### Request
Put the records into a Markdown table with the columns "Row" and "Line", beginning at the line that contains "Where should I click to: Click" and continuing through the end of the records. Omit blank lines and leave the pictures out of the table.

● ● ● ● ●

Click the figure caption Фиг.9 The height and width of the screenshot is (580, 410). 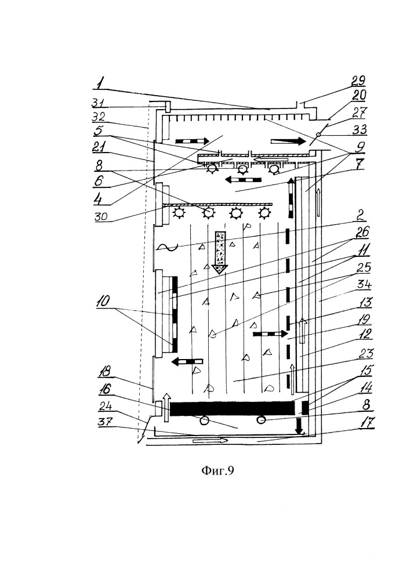(217, 471)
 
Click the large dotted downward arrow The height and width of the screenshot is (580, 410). (219, 252)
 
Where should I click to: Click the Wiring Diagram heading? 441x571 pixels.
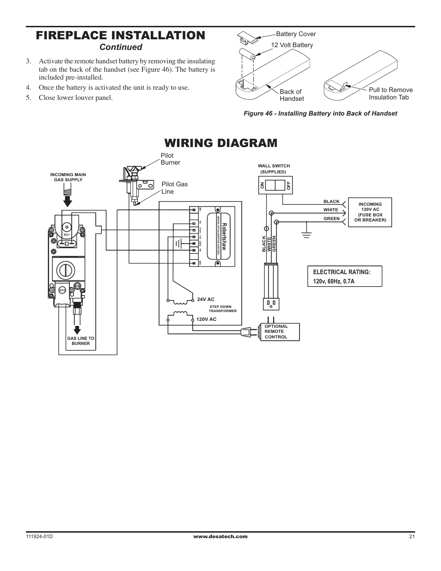click(x=220, y=143)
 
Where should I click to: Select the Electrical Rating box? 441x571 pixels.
click(x=344, y=276)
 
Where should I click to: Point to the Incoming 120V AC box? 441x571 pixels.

● ● ● ● ●

### Result for this task
| Row | Line |
|---|---|
| 1 | Where should I click to: Click the Wiring Diagram heading? 441x571 pixels. |
| 2 | click(x=220, y=143) |
| 3 | Where should I click to: Select the Electrical Rating box? 441x571 pixels. |
| 4 | click(x=344, y=276) |
| 5 | Where should I click to: Point to the Incoming 120V AC box? 441x571 pixels. |